French rail workers have started months of strike action that is threatening to cripple the country's workforce.
More than three quarters of train drivers and nearly half of rail workers did not show for work Tuesday as French unions took aim at President Emmanuel Macron's proposed reforms.
The state rail operator SCNF has planned three months of industrial action with strikes planned for two days out of five until June 28. France has an estimated 4.5 million train passengers.
The action has severely disrupted services with only one-in-eight high-speed TGV services operating. Regional and intercity services are also reportedly being hit hard while one in every four Eurostar train journeys has been canceled.
A website that measures traffic-jam lengths around Paris said the cumulative tailback reached more than 425 kilometers (264 miles) during the morning rush hour. The average is typically closer to 350 kilometers.
SNCF workers receive automatic annual pay rises, early retirement, 28 days of paid annual leave and protection from dismissal. Relatives also get free rail tickets. But the state rail operator currently has a reported 45 billion euros ($55 billion) of debt.

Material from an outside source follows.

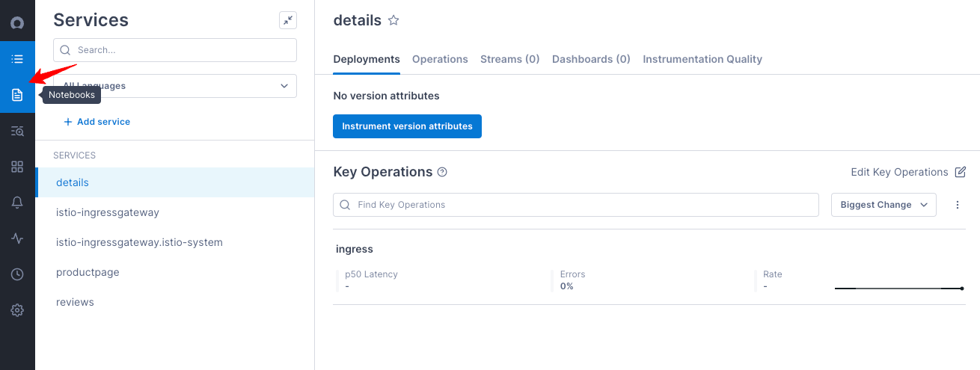980x370 pixels.
Task: Click Instrument version attributes button
Action: click(x=407, y=126)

The government, led by Macron, want to reform the rail service and open it up to more competition. European Union rules also dictate that more privatization within the French rail system should be in place by 2023.
French Transport Minister Elisabeth Borne told local media outlet BFM Tuesday that reform in the sector must be carried out. She added that rail workers should understand that SNCF would remain a state company.

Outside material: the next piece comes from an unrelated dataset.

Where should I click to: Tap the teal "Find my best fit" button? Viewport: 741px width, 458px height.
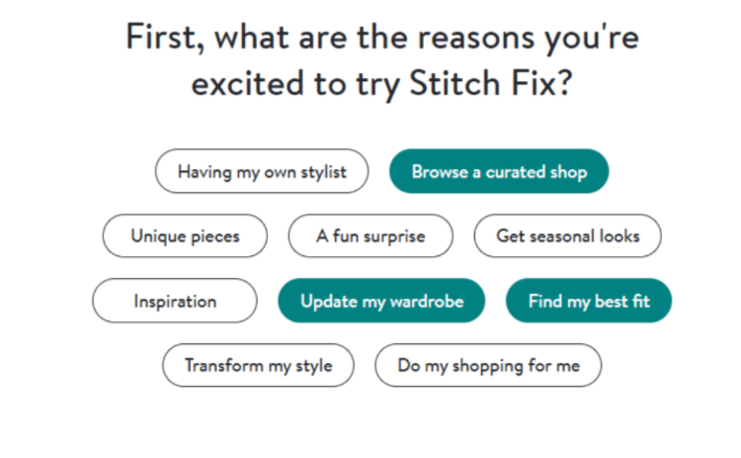coord(589,301)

"When they (unions) talk about breaking the public service. It's false. When they want to make a link with other protests … You can clearly see that some are trying to politicize the debate," she said.
Separate walkouts are currently taking place among French garbage collectors, a small number of energy workers, as well as staff at airline Air France.
The last major public sector strike in France was in 1995. The then prime minister, Alain Juppe, attempted a wide program of welfare cutbacks but was forced into a climb-down after railway workers downed tools over his plans to end the right to retire at 55.